Use driver to extract data from two different type of processes CLI and GUI.
NOTE: if ls or ps does not generate values, then use more ifconfig
Create a file for the following CLI programs: ls and ps, into ls.dat and ps.dat, now combine all of these into cli.dat.
Create a file for the following GUI programs gedit file and firefox into gedit.dat and firefox.dat, now combine all of these into gui.dat.
Use these two data sets to train the classifier model j4.8, make sure to add a class attribute in each as CLI and GUI as the classification values.
Please make a note of the confusion Matrix and use 10-fold cross-validation to test the model.
Now, sample to applications, one CLI and one GUI and test how the model performs.
Show the percentage of CLI and GUI generated, if above 75% then classify as such.

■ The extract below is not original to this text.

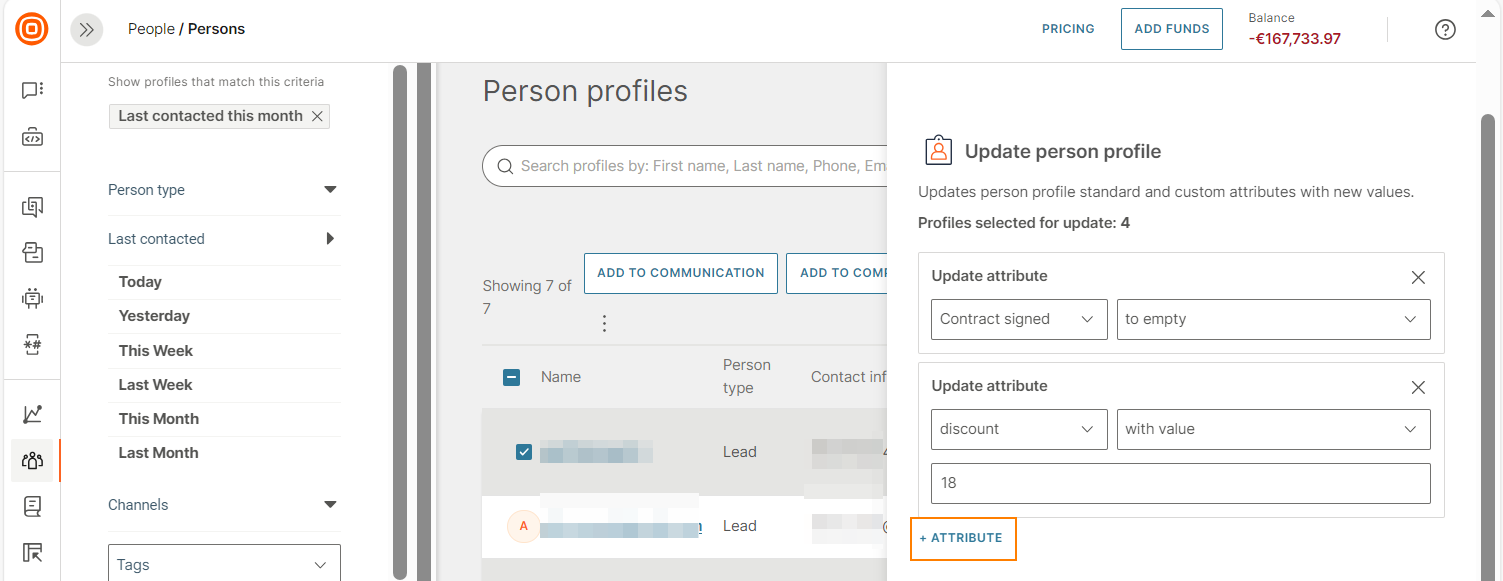
Task: Remove the first Contract signed attribute
Action: (1417, 277)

Use cat as the CLI and nano as the GUI.
To Extract Features use the driver provide for kernel version 4.4.0-34-generic, the following bash file shows how to install the driver
sudo rmmod taskxt
mv taskxt-4.4.0-34-generic.ko taskxt.ko
sudo insmod taskxt.ko "path=/tmp pname=ls srate=1 dura=10000"
sudo chmod -R 666 /dev/taskxt
sudo chown fiu:fiu /tmp/ls.dat
// map_count -> number of memory regions of a process
X// page_table_lock -> used to manage the page table entries
// hiwater_rss -> Max number of page frames ever owned by the process
// hiwater_vm -> Max number of pages appeared in memory region of process
// total_vm -> Size of process's address space in terms of number of pages
Y// shared_vm -> Number of pages in shared file memory mappings of process
// exec_vm -> number of pages in executable memory mappings of process
Y// nr_ptes -> number of pages tables of a process
// utime -> Tick count of a process that is executing in user mode
// stime -> Tick count of a process in the kernel mode
// nvcsw -> number of volunter context switches
// nivcsw -> number of in-volunter context switches
// min_flt -> Contains the minor page faults
X// alloc_lock.raw_lock.slock -> used to locl memory manager, files and file system etc.
// fs.count - > number of file usage (was count, now field called users)
X – features not available in 4.4.0-34 and 4.13.0-38
Y – X features plus features not available in 4.15.0
The ones in bold are not supported or have changed structure location for Ubuntu 16.04, so only 13 of the 15 features will be available, the other two are zeros and will be pruned by the classification algorithm.